Era la colección habitual de pequeñas menudencias: trozos de tela, remedios de curandero, mercaderías baratas compradas en ferias, un envoltorio de atta, la harina nativa, grisácea y molida gorda, rollos de tabaco de la llanura, cañas de pipa chillonas y un paquete de ingredientes para el curry, todo envuelto en una colcha. Kim revolvió con el aire de un sabio hechicero, murmurando un invocación musulmana.

—Esta es sabiduría que aprendí de los sahibs —susurró al lama; y, si uno piensa en su entrenamiento en casa de Lurgan, sobre este punto no decía más que la verdad—. Como muestran las estrellas, hay un gran mal en la suerte de este hombre, que… que le oprime. ¿Lo hago desaparecer?

—Amigo de las Estrellas, has hecho bien en todo. Que sea como desees. ¿Es otra curación?

—¡Rápido! ¡Rápido! —dijo el mahratta con voz entrecortada—. El tren puede pararse.

—Una curación contra la sombra de la muerte —dijo Kim, añadiendo a la harina del kamboh la mezcla de carbón y ceniza de tabaco en la cazoleta de la pipa de tierra roja. E.23, sin una palabra, se quitó el turbante y dejó suelto su largo pelo negro.

—Esa es mi comida, sacerdote —refunfuñó el jat.

—¡Búfalo en el templo! ¿Te has atrevido a mirar incluso hasta ahora? —exclamó Kim—. Debo realizar curaciones milagrosas ante tontos; pero ten cuidado con tus ojos. ¿Hay ya un velo ante ellos? Salvo a tu niño y como recompensa tú… ¡oh, desvergonzado! —El hombre se estremeció ante la mirada directa de Kim porque este hablaba muy en serio—. Tendré que maldecirte, o te… —Levantó la colcha que envolvía el bulto y la arrojó sobre la cabeza inclinada—. Atrévete a pensar en desear ver, y… y… incluso yo no podré salvarte. ¡Siéntate! ¡No digas ni pío!

—Soy ciego, mudo. ¡No me maldigas! …ven, niño; jugaremos a un juego de escondite. Por mi bien, no mires por debajo de la tela.

—Veo una esperanza —dijo E.23—. ¿Cuál es tu plan?

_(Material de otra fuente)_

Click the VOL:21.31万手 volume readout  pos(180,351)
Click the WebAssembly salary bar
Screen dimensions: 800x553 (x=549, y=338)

—Eso viene después —dijo Kim, quitándole la fina camisa del cuerpo. E.23 vacilaba con toda la reticencia de un hombre del Noroeste a desnudar su cuerpo.

—¿Qué significa la casta para una garganta cortada? —preguntó Kim, desgarrando la camisa hasta la cintura—. Tenemos que convertirte en un saddhu[139] amarillo de pies a cabeza. Desnúdate… desnúdate con rapidez y agita el pelo sobre los ojos mientras yo extiendo las cenizas. Ahora, una marca de casta sobre tu frente. Sacó de su pecho la pequeña caja de pintura del Departamento y un pedazo de esmalte carmesí.

—¿Eres sólo un principiante? —dijo E.23, afanándose literalmente por su vida, cuando se quitó los trapos y se quedó únicamente con un paño por la cadera, mientras Kim le ponía con cenizas una noble marca de casta sobre las cejas.

—Hace sólo dos días que entré en el Juego, hermano —replicó Kim—. Extiende más cenizas sobre el pecho.

—¿Has conocido… a un médico de perlas enfermas? —Desenvolvió la larga tela del turbante, fuertemente enrollada y con manos ligeras la volvió a enrollar alrededor de los riñones y por los muslos a la manera enrevesada de un saddhu.

—¡Hah! ¿Conoces su toque entonces? Fue mi profesor por un tiempo. Tenemos que camuflar tus piernas. Las cenizas curan las heridas. Échate más.

—Yo fui una vez su orgullo, pero tú eres casi mejor. ¡Los dioses son clementes con nosotros! Dame eso.

Entre las bagatelas del hatillo del jat, había una cajita de latón con pastillas de opio. E.23 se tragó medio puñado de ellas.

—Son buenas contra el hambre, el miedo y el frío. Y también te ponen los ojos rojos —explicó—. Ahora tendré coraje para jugar al Juego. Nos faltan sólo las tenazas de un saddhu. ¿Qué hacemos con las ropas viejas?

Kim las enrolló con fuerza y las introdujo entre los anchos pliegues de su túnica. Con un trozo de pintura amarillo-ocre le pintó las piernas y el pecho, trazando grandes rayas sobre el fondo de harina, cenizas y cúrcuma.

—La sangre sobre las ropas es suficiente para colgarte, hermano.